_WORK ORDER_:
In your answer, transcribe all of the data exactly.

Records drawn from a dataset:

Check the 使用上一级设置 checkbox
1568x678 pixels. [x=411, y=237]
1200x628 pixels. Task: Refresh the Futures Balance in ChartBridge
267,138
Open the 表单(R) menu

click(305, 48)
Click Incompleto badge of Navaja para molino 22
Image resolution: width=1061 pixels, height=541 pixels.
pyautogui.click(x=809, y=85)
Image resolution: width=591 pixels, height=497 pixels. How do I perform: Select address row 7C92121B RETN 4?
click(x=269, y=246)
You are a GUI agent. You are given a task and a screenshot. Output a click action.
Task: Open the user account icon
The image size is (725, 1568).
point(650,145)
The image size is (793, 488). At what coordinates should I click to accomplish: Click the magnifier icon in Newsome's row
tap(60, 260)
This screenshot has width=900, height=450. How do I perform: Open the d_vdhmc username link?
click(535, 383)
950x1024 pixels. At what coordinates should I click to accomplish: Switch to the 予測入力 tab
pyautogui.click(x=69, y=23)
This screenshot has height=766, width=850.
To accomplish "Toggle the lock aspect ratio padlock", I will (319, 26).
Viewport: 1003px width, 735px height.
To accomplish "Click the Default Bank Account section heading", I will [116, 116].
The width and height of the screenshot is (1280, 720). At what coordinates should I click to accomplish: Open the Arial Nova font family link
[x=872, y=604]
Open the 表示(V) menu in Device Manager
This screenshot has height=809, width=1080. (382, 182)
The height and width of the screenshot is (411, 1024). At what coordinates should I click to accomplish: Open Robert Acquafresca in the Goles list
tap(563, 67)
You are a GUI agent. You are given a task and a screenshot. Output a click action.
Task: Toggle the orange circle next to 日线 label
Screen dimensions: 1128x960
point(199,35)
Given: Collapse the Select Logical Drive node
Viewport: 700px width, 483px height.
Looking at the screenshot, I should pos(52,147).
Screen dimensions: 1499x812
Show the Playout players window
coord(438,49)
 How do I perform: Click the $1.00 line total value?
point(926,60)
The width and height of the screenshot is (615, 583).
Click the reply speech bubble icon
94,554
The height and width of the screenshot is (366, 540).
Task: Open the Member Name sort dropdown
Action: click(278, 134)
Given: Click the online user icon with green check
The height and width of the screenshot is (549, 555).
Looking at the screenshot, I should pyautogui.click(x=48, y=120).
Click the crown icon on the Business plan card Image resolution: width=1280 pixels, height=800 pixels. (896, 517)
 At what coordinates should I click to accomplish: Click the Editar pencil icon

_ANSWER BELOW_:
Check the 使用上一级设置 checkbox
1568x678 pixels. [x=411, y=237]
1200x628 pixels. Task: Refresh the Futures Balance in ChartBridge
267,138
Open the 表单(R) menu

click(305, 48)
Click Incompleto badge of Navaja para molino 22
Image resolution: width=1061 pixels, height=541 pixels.
pyautogui.click(x=809, y=85)
Image resolution: width=591 pixels, height=497 pixels. How do I perform: Select address row 7C92121B RETN 4?
click(x=269, y=246)
You are a GUI agent. You are given a task and a screenshot. Output a click action.
Task: Open the user account icon
The image size is (725, 1568).
point(650,145)
The image size is (793, 488). At what coordinates should I click to accomplish: Click the magnifier icon in Newsome's row
tap(60, 260)
This screenshot has width=900, height=450. How do I perform: Open the d_vdhmc username link?
click(535, 383)
950x1024 pixels. At what coordinates should I click to accomplish: Switch to the 予測入力 tab
pyautogui.click(x=69, y=23)
This screenshot has height=766, width=850.
To accomplish "Toggle the lock aspect ratio padlock", I will (319, 26).
Viewport: 1003px width, 735px height.
To accomplish "Click the Default Bank Account section heading", I will [116, 116].
The width and height of the screenshot is (1280, 720). At what coordinates should I click to accomplish: Open the Arial Nova font family link
[x=872, y=604]
Open the 表示(V) menu in Device Manager
This screenshot has height=809, width=1080. (382, 182)
The height and width of the screenshot is (411, 1024). At what coordinates should I click to accomplish: Open Robert Acquafresca in the Goles list
tap(563, 67)
You are a GUI agent. You are given a task and a screenshot. Output a click action.
Task: Toggle the orange circle next to 日线 label
Screen dimensions: 1128x960
point(199,35)
Given: Collapse the Select Logical Drive node
Viewport: 700px width, 483px height.
Looking at the screenshot, I should pos(52,147).
Screen dimensions: 1499x812
Show the Playout players window
coord(438,49)
 How do I perform: Click the $1.00 line total value?
point(926,60)
The width and height of the screenshot is (615, 583).
Click the reply speech bubble icon
94,554
The height and width of the screenshot is (366, 540).
Task: Open the Member Name sort dropdown
Action: click(278, 134)
Given: Click the online user icon with green check
The height and width of the screenshot is (549, 555).
Looking at the screenshot, I should pyautogui.click(x=48, y=120).
Click the crown icon on the Business plan card Image resolution: width=1280 pixels, height=800 pixels. (896, 517)
 At what coordinates should I click to accomplish: Click the Editar pencil icon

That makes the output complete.